▸ REQUIRED WORK: Could you rewrite only the data from the line with "Open the 工具 tools icon in 360压缩" to the line with "Action: click(85, 42)", both lines included, keeping the requests as they are but multiplying every coordinate in the answers by 0.5 and rounding to whole numbers, with halves going up? Leave the pictures out.

▸ INPUT MATERIAL:
────

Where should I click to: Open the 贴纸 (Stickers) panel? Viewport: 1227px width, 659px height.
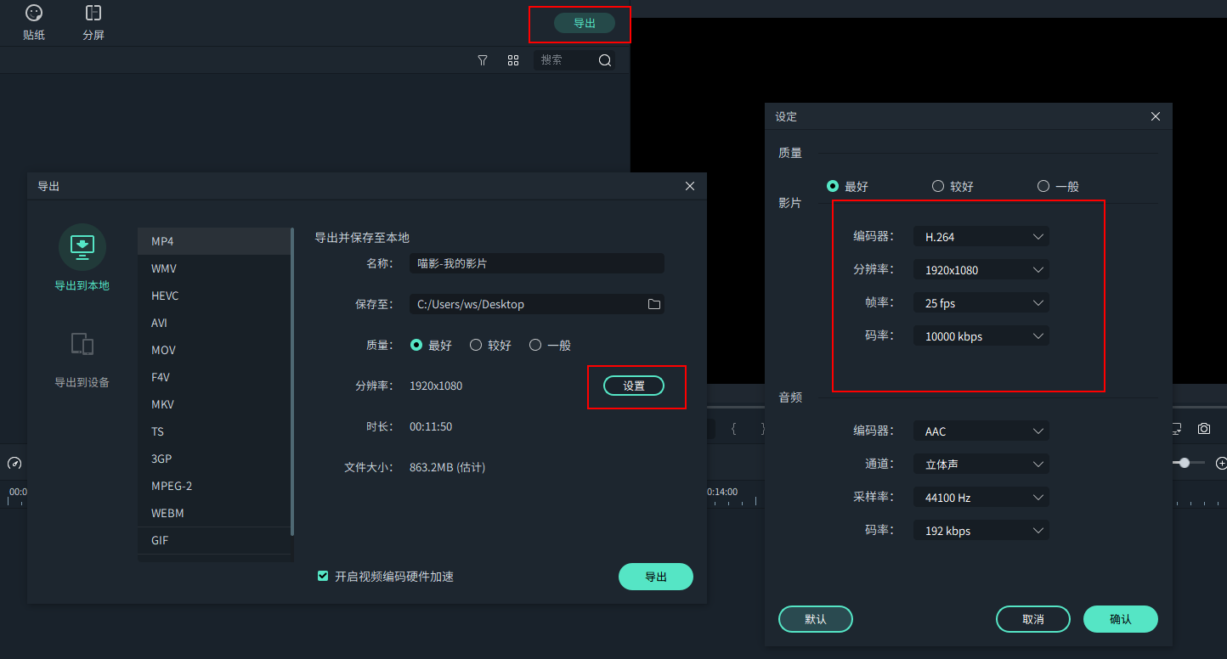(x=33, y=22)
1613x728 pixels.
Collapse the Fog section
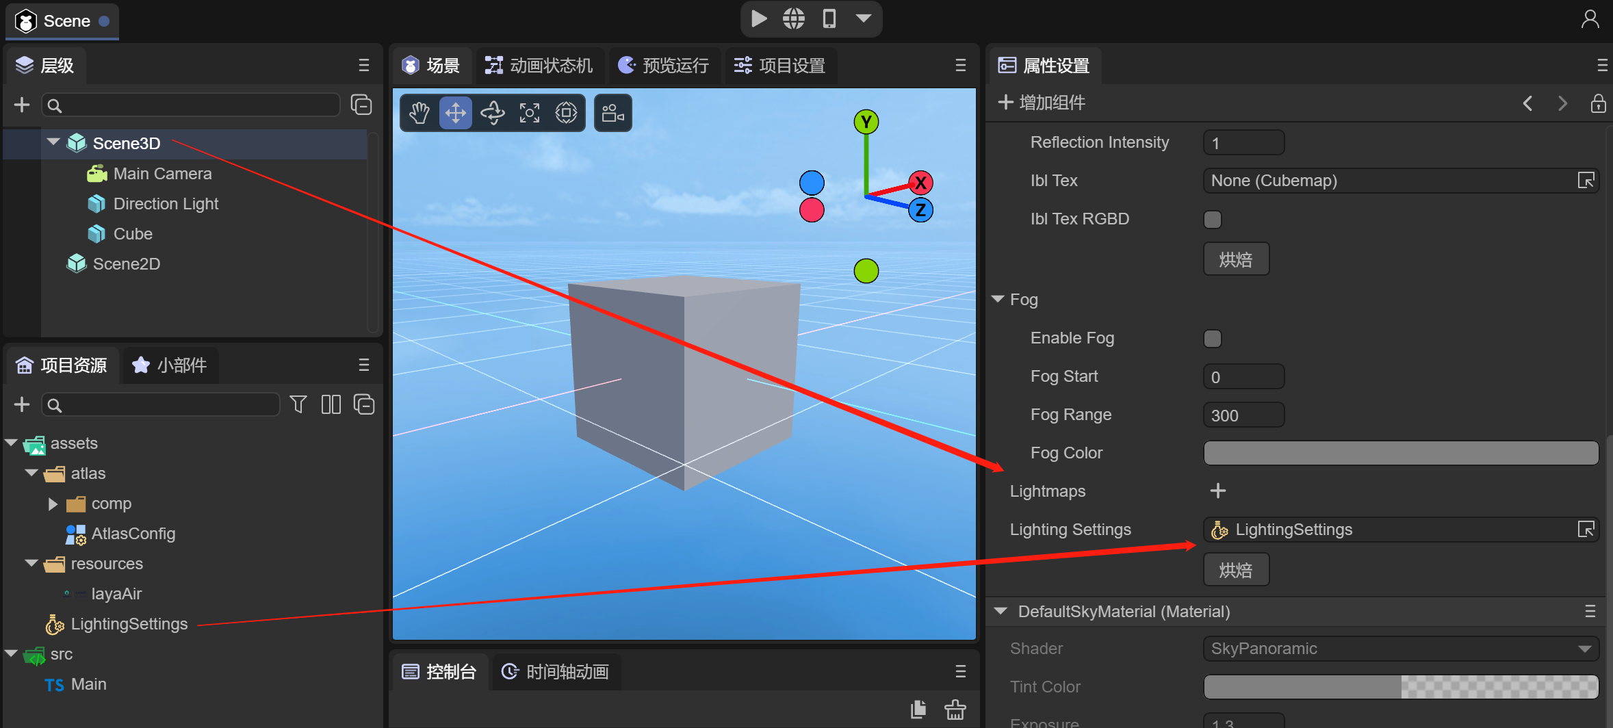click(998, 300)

────

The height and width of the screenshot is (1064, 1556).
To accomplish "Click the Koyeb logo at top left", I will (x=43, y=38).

────

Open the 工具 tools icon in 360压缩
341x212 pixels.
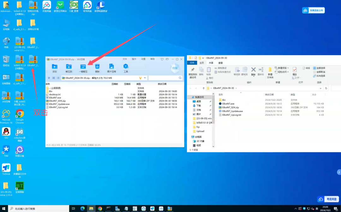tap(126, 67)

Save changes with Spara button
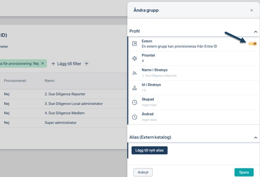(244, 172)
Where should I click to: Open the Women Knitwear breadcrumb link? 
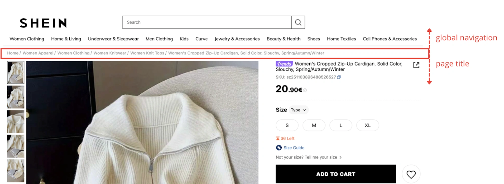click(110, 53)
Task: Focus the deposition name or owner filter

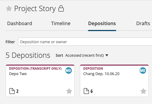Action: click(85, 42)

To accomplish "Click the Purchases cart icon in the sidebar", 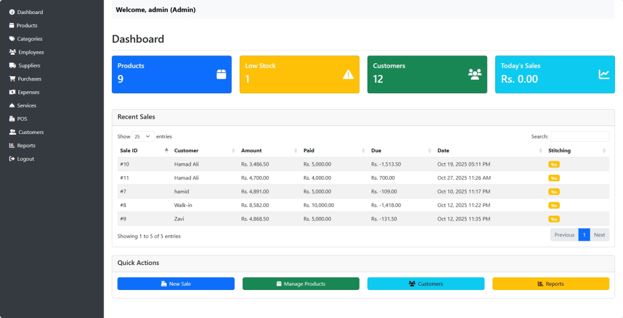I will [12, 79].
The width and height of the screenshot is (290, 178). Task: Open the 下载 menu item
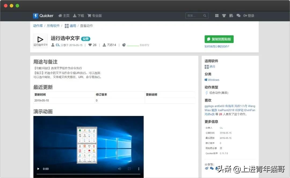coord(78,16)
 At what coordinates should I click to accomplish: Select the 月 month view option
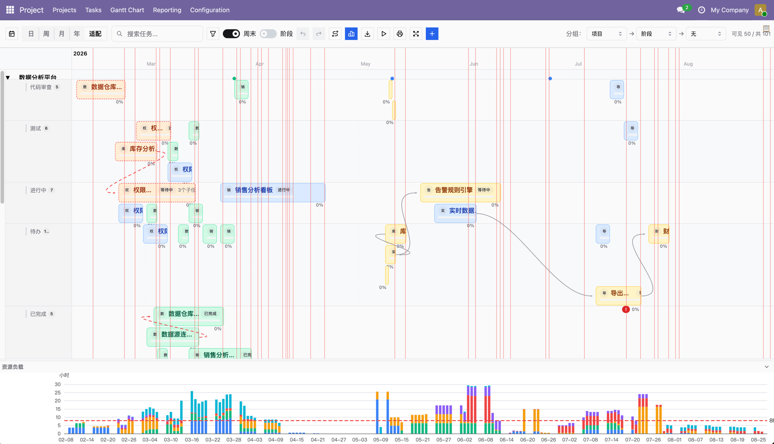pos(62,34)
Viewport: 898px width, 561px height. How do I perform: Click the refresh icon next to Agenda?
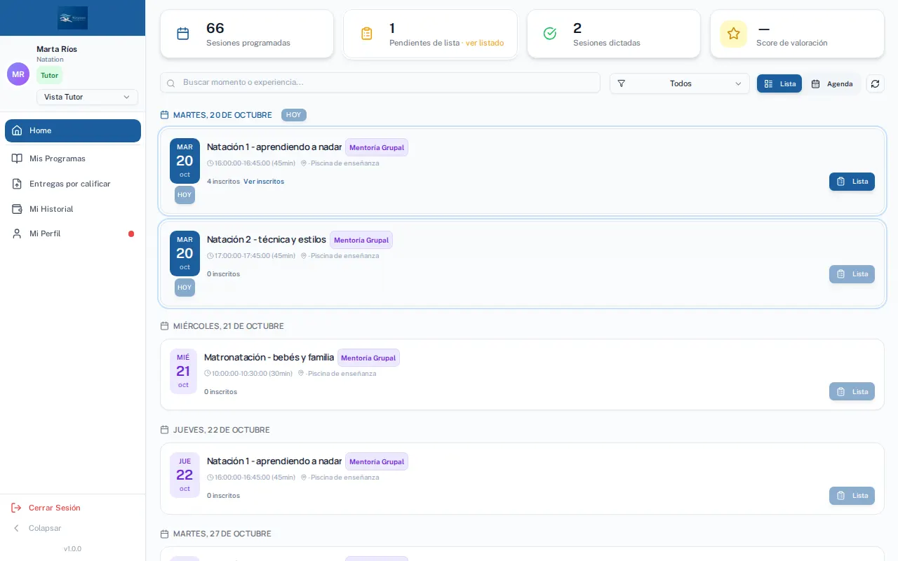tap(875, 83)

────

▸ TASK ANSWER:
Open the 工具 tools icon in 360压缩
341x212 pixels.
tap(63, 34)

Save changes with Spara button
(122, 86)
Where should I click to: Open the Women Knitwear breadcrumb link? 
click(55, 27)
Task: Focus the deposition name or owner filter

Action: click(43, 21)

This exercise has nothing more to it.